» EXERCISE REQUIREMENTS:
Among the entries below, how many lines include the word "agent"? Reply with only the number.

--- --- ---

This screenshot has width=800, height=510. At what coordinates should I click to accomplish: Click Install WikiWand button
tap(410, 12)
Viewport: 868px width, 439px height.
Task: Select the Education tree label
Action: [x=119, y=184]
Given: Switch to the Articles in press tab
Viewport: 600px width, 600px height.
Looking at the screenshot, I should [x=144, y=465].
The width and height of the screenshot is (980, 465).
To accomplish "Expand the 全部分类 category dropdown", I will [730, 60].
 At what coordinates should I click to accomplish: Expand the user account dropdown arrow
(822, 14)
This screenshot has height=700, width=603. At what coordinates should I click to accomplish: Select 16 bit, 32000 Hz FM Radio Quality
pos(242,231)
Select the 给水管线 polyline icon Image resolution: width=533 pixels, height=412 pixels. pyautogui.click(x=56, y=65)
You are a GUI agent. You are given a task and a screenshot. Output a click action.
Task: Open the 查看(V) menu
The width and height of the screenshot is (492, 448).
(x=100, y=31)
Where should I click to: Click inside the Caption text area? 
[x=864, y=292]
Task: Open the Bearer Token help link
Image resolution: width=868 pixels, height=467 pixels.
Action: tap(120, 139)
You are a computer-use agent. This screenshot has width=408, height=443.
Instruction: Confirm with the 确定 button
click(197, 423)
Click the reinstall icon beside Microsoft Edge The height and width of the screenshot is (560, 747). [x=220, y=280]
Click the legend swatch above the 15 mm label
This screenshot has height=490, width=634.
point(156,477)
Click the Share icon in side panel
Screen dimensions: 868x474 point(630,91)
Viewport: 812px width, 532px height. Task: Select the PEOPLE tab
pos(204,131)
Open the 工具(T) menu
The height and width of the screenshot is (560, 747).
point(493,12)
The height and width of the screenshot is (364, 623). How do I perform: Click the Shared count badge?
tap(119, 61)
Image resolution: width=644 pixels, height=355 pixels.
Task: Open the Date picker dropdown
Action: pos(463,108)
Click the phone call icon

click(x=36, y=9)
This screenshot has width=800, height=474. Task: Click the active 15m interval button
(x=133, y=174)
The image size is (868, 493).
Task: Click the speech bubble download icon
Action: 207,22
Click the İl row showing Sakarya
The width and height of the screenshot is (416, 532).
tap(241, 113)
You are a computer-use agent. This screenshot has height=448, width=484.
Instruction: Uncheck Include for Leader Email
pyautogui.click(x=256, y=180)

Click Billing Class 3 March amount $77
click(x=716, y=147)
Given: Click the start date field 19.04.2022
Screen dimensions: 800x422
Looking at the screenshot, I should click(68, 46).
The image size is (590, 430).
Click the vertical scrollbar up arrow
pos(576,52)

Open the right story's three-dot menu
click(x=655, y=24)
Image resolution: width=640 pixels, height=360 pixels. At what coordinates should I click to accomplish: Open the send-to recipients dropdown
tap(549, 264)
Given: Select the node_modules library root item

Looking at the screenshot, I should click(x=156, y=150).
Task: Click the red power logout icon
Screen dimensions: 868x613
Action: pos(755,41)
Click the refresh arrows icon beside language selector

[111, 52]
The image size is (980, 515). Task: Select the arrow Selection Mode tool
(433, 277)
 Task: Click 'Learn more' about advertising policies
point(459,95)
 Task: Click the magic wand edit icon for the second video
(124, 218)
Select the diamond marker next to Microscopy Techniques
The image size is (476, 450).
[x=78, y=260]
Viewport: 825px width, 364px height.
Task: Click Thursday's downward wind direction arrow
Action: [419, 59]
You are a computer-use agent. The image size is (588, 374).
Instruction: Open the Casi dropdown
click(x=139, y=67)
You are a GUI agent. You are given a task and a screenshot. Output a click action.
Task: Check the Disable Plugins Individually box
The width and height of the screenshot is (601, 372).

--- --- ---

» RESULT BELOW:
5